Results in Physics (Oct 2022)
Ultra-compact on-chip one dimensional nanobeam cavity for simultaneous temperature sensor and bandstop filter at 2 μm waveband
Abstract
Optical sensors with compact size are key components in on-chip highly dense integrated devices. An ultra-compact one dimensional photonic crystal nanobeam cavity (1D-PhC-NBC) structure with the functionalities of both sensing and filtering is proposed. To confine the light into center of cavity to obtain a fundamental resonant mode and filter out the light belonging to other frequency band at the same time, the structure consists of one 1D-PhC-NBC sensor (1D-PhC-NBCS) and one 1D-PhC-NBC filter (1D-PhC-NBCF). In the region of 1D-PhC-NBCS, the waveguide width is tapered from the center to the end and the size of air holes is kept the same. In the region of 1D-PhC-NBCF, the waveguide width and the size of air holes are the same. The 1D-PhC-NBCF is serially located on the behind of 1D-PhC-NBCS to obtain the desired resonant peak. With three dimensional finite-difference time-domain (3D-FDTD) simulation, the results show that an optimal resonant frequency of air mode and mirror strength are achieved when the semi-major and semi-minor axes are equal to 0.38 μm and 0.14 μm, and the width of waveguide is tapered from 1.07 μm to 0.83 μm, respectively.
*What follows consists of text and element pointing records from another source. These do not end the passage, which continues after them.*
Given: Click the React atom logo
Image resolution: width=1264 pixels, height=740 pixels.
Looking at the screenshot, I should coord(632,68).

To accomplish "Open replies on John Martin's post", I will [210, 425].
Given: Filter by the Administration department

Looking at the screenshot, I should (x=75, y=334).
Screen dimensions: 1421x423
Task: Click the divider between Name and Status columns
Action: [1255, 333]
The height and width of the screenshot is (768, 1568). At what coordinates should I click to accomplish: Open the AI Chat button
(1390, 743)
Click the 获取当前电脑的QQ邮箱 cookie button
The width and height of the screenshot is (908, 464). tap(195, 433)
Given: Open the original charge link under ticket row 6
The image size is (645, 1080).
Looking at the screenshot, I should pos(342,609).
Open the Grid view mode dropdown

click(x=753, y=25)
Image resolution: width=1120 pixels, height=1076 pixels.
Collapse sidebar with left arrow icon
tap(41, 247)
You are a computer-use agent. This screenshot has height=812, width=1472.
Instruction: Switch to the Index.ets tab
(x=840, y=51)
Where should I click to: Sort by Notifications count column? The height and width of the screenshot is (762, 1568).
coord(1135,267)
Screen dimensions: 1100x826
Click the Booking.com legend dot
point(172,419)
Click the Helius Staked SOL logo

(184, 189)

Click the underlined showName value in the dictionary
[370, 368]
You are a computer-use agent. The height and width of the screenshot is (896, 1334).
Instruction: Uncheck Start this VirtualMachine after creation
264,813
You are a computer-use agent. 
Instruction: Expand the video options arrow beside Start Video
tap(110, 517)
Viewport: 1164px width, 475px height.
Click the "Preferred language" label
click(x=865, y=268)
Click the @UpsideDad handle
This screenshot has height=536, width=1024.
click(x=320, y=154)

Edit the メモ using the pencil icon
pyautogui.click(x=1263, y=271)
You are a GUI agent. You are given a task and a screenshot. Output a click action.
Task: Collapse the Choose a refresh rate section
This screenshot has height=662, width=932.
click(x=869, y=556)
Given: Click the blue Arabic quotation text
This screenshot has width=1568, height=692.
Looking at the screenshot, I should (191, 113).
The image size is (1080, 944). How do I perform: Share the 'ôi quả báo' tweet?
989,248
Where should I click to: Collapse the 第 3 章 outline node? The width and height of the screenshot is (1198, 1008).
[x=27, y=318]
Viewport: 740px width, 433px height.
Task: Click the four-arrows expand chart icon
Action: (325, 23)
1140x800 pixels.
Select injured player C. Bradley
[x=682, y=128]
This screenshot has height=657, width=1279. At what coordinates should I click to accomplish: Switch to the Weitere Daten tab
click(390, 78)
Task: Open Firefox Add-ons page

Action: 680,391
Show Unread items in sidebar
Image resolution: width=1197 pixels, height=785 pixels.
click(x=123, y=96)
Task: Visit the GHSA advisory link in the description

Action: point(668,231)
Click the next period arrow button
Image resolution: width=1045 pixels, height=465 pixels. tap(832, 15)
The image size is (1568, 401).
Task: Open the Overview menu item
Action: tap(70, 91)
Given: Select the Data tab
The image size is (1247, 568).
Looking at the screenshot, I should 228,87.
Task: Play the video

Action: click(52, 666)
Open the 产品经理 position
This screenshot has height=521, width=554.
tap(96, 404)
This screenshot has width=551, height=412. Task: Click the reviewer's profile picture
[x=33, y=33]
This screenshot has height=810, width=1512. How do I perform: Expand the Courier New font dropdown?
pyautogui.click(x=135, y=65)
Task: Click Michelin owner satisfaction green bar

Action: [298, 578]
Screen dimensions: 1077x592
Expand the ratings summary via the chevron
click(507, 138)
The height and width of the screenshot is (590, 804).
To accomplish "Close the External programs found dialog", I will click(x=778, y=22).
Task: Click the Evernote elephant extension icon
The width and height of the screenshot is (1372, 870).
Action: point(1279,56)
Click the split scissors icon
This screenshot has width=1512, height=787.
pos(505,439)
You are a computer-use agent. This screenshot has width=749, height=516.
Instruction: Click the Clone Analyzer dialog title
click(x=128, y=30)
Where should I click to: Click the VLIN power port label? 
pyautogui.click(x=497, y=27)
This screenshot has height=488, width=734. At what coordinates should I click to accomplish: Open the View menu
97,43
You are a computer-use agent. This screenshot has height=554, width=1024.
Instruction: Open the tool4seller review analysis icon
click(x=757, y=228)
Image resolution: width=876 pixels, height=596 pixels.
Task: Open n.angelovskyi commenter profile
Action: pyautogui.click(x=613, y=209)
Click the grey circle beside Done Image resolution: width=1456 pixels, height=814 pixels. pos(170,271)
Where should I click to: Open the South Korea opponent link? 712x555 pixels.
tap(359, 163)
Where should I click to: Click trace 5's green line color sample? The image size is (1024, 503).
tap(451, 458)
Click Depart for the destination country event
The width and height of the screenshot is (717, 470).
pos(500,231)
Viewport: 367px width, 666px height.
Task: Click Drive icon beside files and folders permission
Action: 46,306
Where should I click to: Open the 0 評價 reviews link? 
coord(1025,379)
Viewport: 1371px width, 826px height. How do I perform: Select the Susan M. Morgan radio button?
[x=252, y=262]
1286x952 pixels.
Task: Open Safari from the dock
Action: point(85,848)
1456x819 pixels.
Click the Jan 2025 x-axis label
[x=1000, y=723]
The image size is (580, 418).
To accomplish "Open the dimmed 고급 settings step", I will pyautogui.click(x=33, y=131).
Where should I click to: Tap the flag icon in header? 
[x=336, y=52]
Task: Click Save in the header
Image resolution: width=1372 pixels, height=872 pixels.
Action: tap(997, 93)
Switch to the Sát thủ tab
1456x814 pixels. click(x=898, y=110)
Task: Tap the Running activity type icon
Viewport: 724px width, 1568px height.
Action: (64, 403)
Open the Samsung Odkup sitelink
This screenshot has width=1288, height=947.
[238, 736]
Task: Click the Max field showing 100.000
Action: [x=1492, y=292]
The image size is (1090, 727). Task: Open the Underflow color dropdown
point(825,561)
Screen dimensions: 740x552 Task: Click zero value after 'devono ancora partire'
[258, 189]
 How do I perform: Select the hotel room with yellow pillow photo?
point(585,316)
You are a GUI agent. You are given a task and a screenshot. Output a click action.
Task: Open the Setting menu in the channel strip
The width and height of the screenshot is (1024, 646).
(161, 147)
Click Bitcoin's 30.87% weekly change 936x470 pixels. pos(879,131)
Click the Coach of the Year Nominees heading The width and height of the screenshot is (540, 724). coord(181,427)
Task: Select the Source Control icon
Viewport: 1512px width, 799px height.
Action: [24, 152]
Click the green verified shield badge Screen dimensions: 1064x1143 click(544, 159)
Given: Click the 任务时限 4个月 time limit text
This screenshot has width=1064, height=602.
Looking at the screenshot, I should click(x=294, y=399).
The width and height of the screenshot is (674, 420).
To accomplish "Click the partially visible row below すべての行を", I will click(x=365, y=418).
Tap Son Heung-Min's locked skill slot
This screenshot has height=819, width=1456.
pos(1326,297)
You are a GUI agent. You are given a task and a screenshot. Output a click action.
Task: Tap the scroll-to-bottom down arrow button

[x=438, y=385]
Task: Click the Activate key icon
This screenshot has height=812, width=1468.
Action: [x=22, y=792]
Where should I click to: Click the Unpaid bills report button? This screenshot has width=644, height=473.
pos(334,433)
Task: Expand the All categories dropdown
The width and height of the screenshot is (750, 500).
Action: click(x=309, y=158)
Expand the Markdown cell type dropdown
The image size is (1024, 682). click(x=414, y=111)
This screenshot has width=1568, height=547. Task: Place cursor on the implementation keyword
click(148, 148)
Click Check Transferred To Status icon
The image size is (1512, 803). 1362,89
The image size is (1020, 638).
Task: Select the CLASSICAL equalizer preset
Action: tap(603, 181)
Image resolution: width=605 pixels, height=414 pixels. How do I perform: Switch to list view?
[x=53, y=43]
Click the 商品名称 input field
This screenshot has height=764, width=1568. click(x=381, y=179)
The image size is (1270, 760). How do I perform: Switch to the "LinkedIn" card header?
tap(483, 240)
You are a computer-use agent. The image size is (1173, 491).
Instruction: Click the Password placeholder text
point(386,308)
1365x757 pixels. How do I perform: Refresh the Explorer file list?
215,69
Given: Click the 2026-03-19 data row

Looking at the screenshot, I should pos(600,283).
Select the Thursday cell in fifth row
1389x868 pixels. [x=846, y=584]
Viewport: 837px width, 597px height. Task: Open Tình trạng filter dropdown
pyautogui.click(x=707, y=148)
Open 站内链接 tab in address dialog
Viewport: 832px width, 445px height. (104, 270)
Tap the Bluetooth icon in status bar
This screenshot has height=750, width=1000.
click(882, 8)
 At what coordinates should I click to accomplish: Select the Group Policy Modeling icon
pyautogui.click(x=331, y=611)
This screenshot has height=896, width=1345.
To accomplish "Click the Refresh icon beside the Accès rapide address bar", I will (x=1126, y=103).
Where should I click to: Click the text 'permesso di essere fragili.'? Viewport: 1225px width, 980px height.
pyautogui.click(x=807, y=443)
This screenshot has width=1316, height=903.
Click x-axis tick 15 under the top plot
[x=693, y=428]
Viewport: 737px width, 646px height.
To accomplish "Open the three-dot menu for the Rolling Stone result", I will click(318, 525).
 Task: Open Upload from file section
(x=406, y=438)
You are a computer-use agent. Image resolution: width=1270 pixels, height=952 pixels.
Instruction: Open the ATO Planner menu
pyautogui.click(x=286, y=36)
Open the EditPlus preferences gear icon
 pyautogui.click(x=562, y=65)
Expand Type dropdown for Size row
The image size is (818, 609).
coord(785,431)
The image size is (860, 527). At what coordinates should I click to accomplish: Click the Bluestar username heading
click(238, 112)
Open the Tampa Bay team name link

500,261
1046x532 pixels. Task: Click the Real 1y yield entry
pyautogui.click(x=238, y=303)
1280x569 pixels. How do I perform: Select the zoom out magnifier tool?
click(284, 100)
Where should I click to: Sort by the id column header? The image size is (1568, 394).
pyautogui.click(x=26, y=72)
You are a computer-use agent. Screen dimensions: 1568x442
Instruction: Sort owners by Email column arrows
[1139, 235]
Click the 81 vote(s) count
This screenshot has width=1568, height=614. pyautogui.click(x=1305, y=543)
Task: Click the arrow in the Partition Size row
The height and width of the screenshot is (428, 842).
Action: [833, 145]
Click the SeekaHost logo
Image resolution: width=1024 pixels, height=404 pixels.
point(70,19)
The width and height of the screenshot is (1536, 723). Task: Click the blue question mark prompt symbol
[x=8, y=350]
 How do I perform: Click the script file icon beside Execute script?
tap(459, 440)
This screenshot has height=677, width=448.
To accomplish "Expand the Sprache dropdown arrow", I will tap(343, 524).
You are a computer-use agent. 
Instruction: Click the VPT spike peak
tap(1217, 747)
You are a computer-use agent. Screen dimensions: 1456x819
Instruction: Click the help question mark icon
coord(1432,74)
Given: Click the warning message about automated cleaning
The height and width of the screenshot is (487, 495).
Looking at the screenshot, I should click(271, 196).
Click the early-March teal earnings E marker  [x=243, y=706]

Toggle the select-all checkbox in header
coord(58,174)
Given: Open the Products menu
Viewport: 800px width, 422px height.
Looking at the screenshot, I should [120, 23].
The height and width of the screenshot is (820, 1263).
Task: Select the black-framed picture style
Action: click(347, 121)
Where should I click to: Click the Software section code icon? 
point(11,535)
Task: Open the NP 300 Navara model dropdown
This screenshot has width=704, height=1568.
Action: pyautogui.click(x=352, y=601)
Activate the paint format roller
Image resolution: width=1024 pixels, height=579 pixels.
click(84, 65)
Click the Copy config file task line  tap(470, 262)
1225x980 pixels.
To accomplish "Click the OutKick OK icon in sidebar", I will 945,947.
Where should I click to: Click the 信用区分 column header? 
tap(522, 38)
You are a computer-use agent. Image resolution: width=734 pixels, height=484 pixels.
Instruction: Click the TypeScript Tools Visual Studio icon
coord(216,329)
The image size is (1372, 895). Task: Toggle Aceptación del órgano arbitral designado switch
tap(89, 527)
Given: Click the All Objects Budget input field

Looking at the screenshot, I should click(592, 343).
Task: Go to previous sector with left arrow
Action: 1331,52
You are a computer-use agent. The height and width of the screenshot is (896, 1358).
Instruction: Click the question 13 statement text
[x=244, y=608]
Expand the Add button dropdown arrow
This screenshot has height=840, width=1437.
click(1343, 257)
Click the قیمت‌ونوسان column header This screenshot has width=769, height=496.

The fundamental resonant peak of 1940.85 nm is obtained in 1D-PhC-NBCF when the semi-major axis of 0.27 μm and semi-minor axes of 0.08 μm are chosen. The sensitivity of 198.09 nm/RIU is achieved with the increase of temperature. The size is about a half of the previous reported nanobeam structure due to the that filter at one side of the structure. Particularly, the minimum size of the proposed structure is only 12.6 μm × 1.1 μm. Therefore, it is a promising method to construct highly integrated sensor arrays for on-chip applications.